— STATED GOAL —
Rewrite the records below with every "computer-use agent" changed to "screen assistant", keeping everything else identical.
## Start DATA FOR THE TASK
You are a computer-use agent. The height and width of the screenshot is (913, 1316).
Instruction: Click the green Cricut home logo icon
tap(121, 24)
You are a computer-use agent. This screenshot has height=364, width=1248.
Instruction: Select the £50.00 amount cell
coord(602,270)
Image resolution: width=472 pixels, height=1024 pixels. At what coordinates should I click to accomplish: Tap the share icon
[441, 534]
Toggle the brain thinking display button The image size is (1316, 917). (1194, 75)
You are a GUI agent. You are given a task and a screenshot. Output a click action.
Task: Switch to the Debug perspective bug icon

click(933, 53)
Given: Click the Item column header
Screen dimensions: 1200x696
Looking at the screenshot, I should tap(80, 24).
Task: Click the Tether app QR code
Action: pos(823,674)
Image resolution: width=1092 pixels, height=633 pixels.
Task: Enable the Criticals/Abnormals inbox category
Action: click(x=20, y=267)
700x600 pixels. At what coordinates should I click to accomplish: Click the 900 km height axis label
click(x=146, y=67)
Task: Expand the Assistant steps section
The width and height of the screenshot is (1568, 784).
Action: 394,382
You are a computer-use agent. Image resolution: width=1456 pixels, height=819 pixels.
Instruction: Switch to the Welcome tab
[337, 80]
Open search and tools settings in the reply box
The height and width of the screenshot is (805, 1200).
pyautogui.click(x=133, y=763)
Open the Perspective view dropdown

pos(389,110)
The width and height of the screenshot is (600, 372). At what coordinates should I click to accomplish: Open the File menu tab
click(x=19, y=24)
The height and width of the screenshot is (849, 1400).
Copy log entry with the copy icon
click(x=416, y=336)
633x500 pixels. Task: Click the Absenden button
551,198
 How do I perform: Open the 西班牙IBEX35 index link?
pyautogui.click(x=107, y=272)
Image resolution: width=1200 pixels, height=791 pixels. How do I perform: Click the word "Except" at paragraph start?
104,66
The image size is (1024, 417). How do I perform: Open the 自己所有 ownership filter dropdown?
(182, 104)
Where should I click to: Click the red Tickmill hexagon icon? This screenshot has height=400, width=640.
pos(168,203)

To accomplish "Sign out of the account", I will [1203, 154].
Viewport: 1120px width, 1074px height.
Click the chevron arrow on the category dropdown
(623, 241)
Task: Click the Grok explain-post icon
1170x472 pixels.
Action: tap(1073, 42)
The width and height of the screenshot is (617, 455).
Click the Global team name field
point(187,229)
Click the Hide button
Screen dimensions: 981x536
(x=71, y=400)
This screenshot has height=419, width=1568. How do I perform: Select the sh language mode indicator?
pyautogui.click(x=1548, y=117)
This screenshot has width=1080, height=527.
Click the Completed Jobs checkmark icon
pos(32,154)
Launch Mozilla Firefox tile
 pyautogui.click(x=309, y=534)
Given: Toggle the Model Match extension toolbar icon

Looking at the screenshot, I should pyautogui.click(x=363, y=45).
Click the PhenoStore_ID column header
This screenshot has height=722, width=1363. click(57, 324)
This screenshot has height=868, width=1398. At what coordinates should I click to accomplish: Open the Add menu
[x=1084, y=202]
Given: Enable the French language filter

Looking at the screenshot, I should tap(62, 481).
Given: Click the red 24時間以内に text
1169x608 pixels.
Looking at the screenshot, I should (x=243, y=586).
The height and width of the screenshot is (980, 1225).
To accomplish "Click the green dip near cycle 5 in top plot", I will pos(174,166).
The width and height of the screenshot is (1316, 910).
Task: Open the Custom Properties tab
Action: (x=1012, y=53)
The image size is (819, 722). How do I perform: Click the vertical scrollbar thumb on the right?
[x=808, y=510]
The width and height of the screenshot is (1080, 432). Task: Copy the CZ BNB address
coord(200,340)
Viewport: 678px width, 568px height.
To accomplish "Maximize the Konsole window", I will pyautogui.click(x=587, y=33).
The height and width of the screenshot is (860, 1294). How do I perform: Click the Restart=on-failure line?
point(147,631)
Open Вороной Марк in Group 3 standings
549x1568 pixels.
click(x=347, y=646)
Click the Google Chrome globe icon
## End DATA FOR THE TASK
— RESULT OF THE EXERCISE —
You are a screen assistant. The height and width of the screenshot is (913, 1316).
Instruction: Click the green Cricut home logo icon
tap(121, 24)
You are a screen assistant. This screenshot has height=364, width=1248.
Instruction: Select the £50.00 amount cell
coord(602,270)
Image resolution: width=472 pixels, height=1024 pixels. At what coordinates should I click to accomplish: Tap the share icon
[441, 534]
Toggle the brain thinking display button The image size is (1316, 917). (1194, 75)
You are a GUI agent. You are given a task and a screenshot. Output a click action.
Task: Switch to the Debug perspective bug icon

click(933, 53)
Given: Click the Item column header
Screen dimensions: 1200x696
Looking at the screenshot, I should tap(80, 24).
Task: Click the Tether app QR code
Action: pos(823,674)
Image resolution: width=1092 pixels, height=633 pixels.
Task: Enable the Criticals/Abnormals inbox category
Action: click(x=20, y=267)
700x600 pixels. At what coordinates should I click to accomplish: Click the 900 km height axis label
click(x=146, y=67)
Task: Expand the Assistant steps section
The width and height of the screenshot is (1568, 784).
Action: 394,382
You are a screen assistant. Image resolution: width=1456 pixels, height=819 pixels.
Instruction: Switch to the Welcome tab
[337, 80]
Open search and tools settings in the reply box
The height and width of the screenshot is (805, 1200).
pyautogui.click(x=133, y=763)
Open the Perspective view dropdown

pos(389,110)
The width and height of the screenshot is (600, 372). At what coordinates should I click to accomplish: Open the File menu tab
click(x=19, y=24)
The height and width of the screenshot is (849, 1400).
Copy log entry with the copy icon
click(x=416, y=336)
633x500 pixels. Task: Click the Absenden button
551,198
 How do I perform: Open the 西班牙IBEX35 index link?
pyautogui.click(x=107, y=272)
Image resolution: width=1200 pixels, height=791 pixels. How do I perform: Click the word "Except" at paragraph start?
104,66
The image size is (1024, 417). How do I perform: Open the 自己所有 ownership filter dropdown?
(182, 104)
Where should I click to: Click the red Tickmill hexagon icon? This screenshot has height=400, width=640.
pos(168,203)

To accomplish "Sign out of the account", I will [1203, 154].
Viewport: 1120px width, 1074px height.
Click the chevron arrow on the category dropdown
(623, 241)
Task: Click the Grok explain-post icon
1170x472 pixels.
Action: tap(1073, 42)
The width and height of the screenshot is (617, 455).
Click the Global team name field
point(187,229)
Click the Hide button
Screen dimensions: 981x536
(x=71, y=400)
This screenshot has height=419, width=1568. How do I perform: Select the sh language mode indicator?
pyautogui.click(x=1548, y=117)
This screenshot has width=1080, height=527.
Click the Completed Jobs checkmark icon
pos(32,154)
Launch Mozilla Firefox tile
 pyautogui.click(x=309, y=534)
Given: Toggle the Model Match extension toolbar icon

Looking at the screenshot, I should pyautogui.click(x=363, y=45).
Click the PhenoStore_ID column header
This screenshot has height=722, width=1363. click(57, 324)
This screenshot has height=868, width=1398. At what coordinates should I click to accomplish: Open the Add menu
[x=1084, y=202]
Given: Enable the French language filter

Looking at the screenshot, I should tap(62, 481).
Given: Click the red 24時間以内に text
1169x608 pixels.
Looking at the screenshot, I should (x=243, y=586).
The height and width of the screenshot is (980, 1225).
To accomplish "Click the green dip near cycle 5 in top plot", I will pos(174,166).
The width and height of the screenshot is (1316, 910).
Task: Open the Custom Properties tab
Action: (x=1012, y=53)
The image size is (819, 722). How do I perform: Click the vertical scrollbar thumb on the right?
[x=808, y=510]
The width and height of the screenshot is (1080, 432). Task: Copy the CZ BNB address
coord(200,340)
Viewport: 678px width, 568px height.
To accomplish "Maximize the Konsole window", I will pyautogui.click(x=587, y=33).
The height and width of the screenshot is (860, 1294). How do I perform: Click the Restart=on-failure line?
point(147,631)
Open Вороной Марк in Group 3 standings
549x1568 pixels.
click(x=347, y=646)
Click the Google Chrome globe icon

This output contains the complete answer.